Seedorf suchte das Gespräch, das der Ref mit einer gelben Karte zu beenden versuchte. Darauf lief der Holländer davon – Richtung Auswechselbank. Das wiederum empfand der Schiedsrichter als Provokation und zeigte Gelb-Rot.
“Ich habe nicht verstanden, was der Schiedsrichter eigentlich wollte”, beteuerte Seedorf. Sein Team brachte den Sieg trotzdem über die Zeit. Bewegtbilder vom Zwischenfall gibts im Internet.
Übrigens war es der erst zweite Platzverweis gegen Seedorf in mehr als 800 Profispielen. Den ersten gabs am 23. April 2006 beim Milan-Auswärtssieg in Messina.
In unserer Serie “Foul oder nicht Foul?” zeigen wir Ihnen heute eine Szene aus Südafrika.

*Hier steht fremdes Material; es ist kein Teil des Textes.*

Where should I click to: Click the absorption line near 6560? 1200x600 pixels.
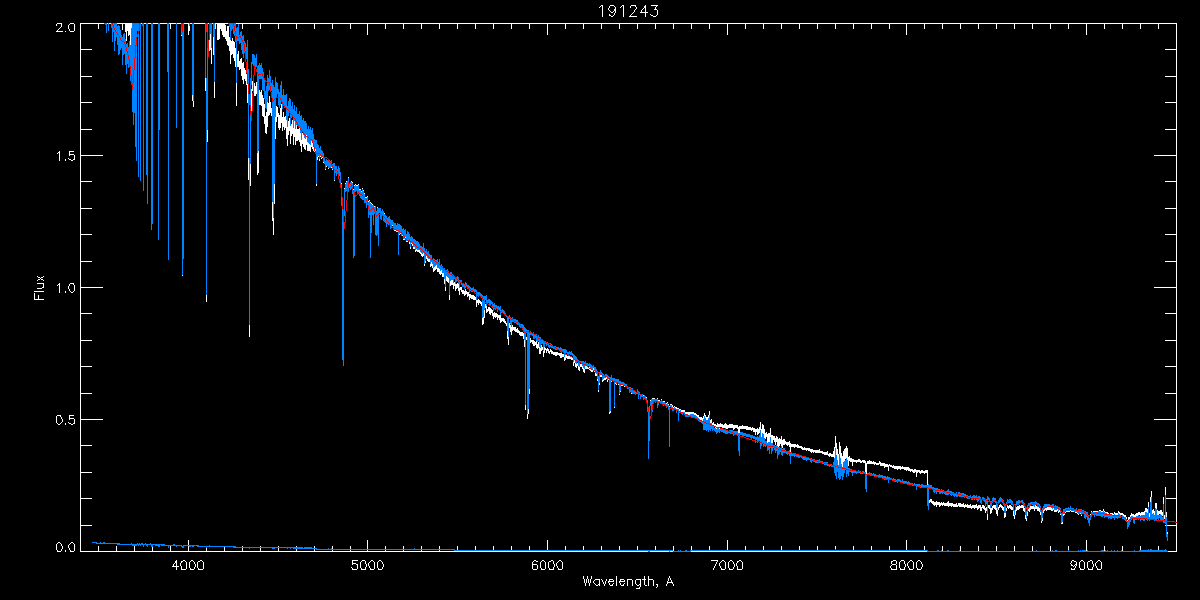648,428
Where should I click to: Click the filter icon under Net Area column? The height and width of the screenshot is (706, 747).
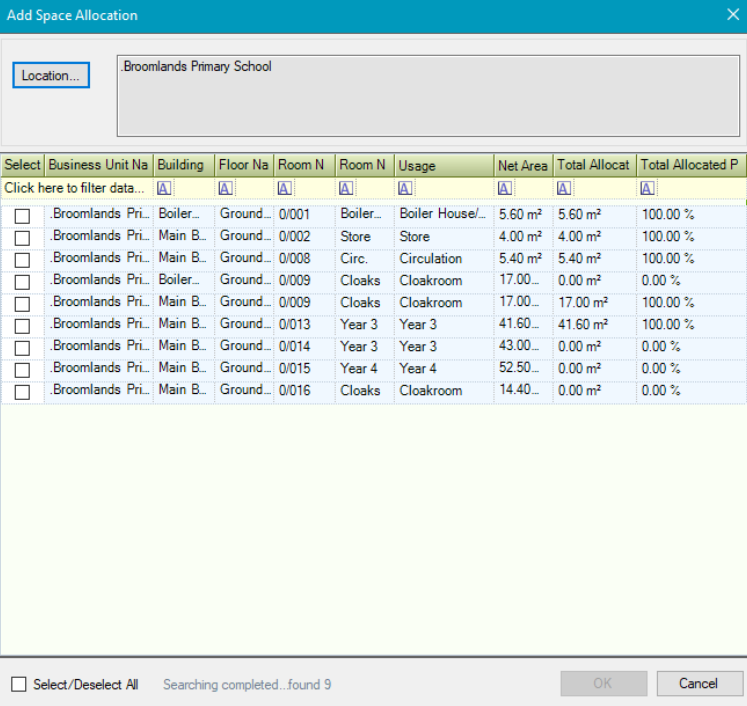505,188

Im WM-Qualispiel traf die Bafana Bafana (in Gelb) daheim auf Zentralfrika (Blau). In der strittigen Szene versucht der Südafrikaner Kagisho Dikgacoi, den Ball aus dem eigenen Strafraum zu befördern. Das gelingt ihm nicht, dafür ist er nah an einer Enthauptung seines Gegenspielers David Manga.
Schiedsrichter Ali Kalyango aus Uganda kam zu einem interessanten Schluss: Einerseits Foul. Andererseits kein Penalty – sondern ein indirekter Freistoss. Dieser verfehlte das Gehäuse deutlich.
Nachdem den Gästen aus Zentralafrika auch noch ein Tor zuerst zuerkannt und nach eingehender Beratung wegen angeblichen Hands wieder aberkannt wurde, siegte Südafrika 2:0.